» **YOUR INSTRUCTIONS**: Instruction for the data below: set down exactly the lines from the line with "Instruction: Click the 10⁰" to the line with "You are a computer-use agent. The height", inclusive, and no others.

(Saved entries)
-- Opening Marker --

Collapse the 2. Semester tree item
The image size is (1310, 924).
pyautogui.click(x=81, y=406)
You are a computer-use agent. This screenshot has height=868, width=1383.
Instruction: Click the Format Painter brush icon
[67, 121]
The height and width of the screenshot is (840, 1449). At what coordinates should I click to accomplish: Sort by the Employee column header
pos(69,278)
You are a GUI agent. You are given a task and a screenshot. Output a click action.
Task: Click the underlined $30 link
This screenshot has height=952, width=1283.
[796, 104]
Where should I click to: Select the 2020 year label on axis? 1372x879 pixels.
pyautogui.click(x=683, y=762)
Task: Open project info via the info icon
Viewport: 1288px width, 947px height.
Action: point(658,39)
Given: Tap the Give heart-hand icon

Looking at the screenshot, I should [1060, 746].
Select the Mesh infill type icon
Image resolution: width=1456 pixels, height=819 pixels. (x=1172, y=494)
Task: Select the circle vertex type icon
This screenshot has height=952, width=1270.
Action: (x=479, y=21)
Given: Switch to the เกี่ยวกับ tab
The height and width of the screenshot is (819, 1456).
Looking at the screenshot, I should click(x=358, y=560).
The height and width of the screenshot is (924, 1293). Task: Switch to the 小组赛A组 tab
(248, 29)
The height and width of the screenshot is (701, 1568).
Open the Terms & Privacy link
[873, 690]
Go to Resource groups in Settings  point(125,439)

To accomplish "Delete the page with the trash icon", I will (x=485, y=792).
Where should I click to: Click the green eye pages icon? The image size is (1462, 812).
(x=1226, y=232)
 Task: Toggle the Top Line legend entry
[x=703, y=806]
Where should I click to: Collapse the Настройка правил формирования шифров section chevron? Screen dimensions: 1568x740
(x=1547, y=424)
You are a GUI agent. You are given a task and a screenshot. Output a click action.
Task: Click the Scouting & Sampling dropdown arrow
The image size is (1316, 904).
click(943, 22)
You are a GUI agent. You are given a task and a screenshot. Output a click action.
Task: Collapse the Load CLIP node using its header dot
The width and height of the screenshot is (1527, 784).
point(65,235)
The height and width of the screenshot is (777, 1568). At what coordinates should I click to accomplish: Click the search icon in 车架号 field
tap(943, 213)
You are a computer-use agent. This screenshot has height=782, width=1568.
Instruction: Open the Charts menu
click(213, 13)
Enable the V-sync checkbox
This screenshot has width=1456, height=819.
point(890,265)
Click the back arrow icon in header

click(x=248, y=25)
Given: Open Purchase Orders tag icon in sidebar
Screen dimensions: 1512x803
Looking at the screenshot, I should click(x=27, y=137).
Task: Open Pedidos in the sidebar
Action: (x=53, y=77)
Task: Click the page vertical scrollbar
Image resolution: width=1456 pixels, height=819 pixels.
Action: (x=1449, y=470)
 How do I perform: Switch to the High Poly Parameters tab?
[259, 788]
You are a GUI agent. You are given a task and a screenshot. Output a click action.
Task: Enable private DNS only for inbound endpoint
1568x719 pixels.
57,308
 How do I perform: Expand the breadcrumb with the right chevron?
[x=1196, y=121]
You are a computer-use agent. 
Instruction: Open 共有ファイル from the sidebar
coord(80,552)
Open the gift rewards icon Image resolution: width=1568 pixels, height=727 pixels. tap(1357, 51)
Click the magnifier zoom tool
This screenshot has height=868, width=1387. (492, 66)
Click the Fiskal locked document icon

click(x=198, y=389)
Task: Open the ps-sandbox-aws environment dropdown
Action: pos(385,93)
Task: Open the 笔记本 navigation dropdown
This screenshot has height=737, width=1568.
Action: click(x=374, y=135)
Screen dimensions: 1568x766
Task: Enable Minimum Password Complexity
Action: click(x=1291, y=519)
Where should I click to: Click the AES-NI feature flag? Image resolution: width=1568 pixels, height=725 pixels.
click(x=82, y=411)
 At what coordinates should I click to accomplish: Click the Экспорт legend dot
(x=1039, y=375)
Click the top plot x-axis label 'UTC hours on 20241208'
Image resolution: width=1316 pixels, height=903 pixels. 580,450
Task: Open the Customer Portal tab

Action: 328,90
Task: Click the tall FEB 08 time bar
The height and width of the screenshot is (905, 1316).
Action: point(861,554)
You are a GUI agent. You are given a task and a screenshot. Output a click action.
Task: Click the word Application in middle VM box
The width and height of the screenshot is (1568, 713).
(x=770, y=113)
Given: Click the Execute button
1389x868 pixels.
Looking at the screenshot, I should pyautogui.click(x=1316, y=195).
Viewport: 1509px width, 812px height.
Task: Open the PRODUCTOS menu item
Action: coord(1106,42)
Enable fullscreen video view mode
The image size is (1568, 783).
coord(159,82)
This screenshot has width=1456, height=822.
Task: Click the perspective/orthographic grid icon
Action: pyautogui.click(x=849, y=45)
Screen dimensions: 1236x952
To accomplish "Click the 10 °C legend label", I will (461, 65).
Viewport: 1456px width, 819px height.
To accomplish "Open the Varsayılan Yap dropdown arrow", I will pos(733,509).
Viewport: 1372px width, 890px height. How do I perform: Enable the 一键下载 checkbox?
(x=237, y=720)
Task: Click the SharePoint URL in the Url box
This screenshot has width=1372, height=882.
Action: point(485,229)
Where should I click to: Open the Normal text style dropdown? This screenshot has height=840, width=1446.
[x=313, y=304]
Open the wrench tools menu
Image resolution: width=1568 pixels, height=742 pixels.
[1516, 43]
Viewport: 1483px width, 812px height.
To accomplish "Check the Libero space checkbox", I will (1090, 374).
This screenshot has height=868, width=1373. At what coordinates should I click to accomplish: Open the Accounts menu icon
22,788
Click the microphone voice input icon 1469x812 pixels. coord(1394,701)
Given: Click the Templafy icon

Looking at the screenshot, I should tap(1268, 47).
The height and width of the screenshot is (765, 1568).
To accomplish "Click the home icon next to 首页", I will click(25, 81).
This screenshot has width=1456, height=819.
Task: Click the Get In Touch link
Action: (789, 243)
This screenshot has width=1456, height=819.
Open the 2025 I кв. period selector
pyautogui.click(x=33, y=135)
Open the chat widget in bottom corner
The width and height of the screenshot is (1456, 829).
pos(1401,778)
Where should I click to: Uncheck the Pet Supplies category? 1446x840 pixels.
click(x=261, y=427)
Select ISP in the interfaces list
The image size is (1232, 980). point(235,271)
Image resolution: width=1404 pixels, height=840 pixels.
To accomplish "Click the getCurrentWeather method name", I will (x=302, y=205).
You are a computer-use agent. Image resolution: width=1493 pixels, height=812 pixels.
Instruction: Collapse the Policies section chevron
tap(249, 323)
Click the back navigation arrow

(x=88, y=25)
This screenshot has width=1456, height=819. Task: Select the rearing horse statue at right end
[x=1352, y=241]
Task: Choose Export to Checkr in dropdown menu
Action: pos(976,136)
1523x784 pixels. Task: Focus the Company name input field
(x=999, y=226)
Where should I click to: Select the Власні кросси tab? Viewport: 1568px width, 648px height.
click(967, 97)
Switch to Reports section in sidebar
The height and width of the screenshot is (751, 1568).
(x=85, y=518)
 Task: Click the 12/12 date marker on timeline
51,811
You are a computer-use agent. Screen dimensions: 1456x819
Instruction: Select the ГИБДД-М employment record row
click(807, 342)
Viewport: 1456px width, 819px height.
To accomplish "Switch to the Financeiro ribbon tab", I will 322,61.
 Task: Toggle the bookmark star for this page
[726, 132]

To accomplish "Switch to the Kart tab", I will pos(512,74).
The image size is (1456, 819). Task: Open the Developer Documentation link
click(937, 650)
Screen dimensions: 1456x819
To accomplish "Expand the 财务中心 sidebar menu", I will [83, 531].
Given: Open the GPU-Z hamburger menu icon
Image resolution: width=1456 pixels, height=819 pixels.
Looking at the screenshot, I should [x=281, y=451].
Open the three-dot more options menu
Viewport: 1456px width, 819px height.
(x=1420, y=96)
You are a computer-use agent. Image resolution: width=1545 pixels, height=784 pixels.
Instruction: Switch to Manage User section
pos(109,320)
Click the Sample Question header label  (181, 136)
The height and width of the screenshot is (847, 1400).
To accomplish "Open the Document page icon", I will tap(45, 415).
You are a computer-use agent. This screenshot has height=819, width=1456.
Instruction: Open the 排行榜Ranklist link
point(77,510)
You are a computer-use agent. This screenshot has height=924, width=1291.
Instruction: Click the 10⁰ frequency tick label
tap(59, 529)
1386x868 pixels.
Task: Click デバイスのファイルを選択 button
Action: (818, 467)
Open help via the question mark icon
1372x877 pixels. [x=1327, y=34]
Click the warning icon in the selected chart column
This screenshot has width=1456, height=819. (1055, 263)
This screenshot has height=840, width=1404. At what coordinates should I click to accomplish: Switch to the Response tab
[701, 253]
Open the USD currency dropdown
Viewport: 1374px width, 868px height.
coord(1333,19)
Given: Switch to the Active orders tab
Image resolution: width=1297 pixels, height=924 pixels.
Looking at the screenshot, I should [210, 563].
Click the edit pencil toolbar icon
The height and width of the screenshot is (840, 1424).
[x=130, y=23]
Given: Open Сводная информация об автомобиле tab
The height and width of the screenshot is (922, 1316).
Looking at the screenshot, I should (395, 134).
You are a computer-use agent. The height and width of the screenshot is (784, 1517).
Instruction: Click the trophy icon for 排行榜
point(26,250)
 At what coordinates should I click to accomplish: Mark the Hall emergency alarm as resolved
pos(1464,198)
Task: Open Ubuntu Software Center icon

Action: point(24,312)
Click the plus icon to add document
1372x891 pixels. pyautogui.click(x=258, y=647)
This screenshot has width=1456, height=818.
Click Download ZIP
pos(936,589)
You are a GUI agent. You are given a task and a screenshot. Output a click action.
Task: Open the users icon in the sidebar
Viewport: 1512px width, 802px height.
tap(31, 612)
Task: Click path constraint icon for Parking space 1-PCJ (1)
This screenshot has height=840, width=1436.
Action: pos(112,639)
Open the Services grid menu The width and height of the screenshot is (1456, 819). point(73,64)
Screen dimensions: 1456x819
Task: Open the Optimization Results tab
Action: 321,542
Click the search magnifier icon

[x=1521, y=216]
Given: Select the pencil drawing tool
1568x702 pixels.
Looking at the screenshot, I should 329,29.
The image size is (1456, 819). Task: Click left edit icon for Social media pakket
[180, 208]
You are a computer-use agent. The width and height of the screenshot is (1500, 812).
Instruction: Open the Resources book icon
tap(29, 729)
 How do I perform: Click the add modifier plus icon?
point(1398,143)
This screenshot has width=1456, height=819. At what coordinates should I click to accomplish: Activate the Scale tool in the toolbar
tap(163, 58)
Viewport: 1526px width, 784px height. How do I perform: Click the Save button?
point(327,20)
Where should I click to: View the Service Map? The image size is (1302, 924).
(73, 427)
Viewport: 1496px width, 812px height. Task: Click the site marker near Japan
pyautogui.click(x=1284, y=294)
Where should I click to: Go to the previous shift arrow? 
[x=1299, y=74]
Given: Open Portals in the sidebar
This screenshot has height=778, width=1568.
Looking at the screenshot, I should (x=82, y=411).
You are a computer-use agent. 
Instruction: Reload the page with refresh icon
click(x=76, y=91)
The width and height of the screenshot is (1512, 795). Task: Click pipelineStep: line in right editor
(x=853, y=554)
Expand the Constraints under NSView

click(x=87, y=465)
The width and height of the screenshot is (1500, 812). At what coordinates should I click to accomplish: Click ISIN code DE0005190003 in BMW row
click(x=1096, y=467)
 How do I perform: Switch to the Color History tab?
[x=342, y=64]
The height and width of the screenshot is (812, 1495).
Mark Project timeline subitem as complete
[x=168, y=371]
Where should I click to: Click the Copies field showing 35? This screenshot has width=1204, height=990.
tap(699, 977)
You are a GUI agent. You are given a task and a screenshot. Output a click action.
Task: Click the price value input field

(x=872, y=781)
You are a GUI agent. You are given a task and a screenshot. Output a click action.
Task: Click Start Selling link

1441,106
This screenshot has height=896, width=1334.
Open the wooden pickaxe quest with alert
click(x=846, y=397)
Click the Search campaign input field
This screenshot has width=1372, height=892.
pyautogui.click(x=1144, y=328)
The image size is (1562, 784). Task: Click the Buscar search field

-- Closing Marker --

» **REPLY**:
Instruction: Click the 10⁰ frequency tick label
tap(59, 529)
1386x868 pixels.
Task: Click デバイスのファイルを選択 button
Action: (818, 467)
Open help via the question mark icon
1372x877 pixels. [x=1327, y=34]
Click the warning icon in the selected chart column
This screenshot has width=1456, height=819. (1055, 263)
This screenshot has height=840, width=1404. At what coordinates should I click to accomplish: Switch to the Response tab
[701, 253]
Open the USD currency dropdown
Viewport: 1374px width, 868px height.
coord(1333,19)
Given: Switch to the Active orders tab
Image resolution: width=1297 pixels, height=924 pixels.
Looking at the screenshot, I should [210, 563].
Click the edit pencil toolbar icon
The height and width of the screenshot is (840, 1424).
[x=130, y=23]
Given: Open Сводная информация об автомобиле tab
The height and width of the screenshot is (922, 1316).
Looking at the screenshot, I should (395, 134).
You are a computer-use agent. The height and width of the screenshot is (784, 1517).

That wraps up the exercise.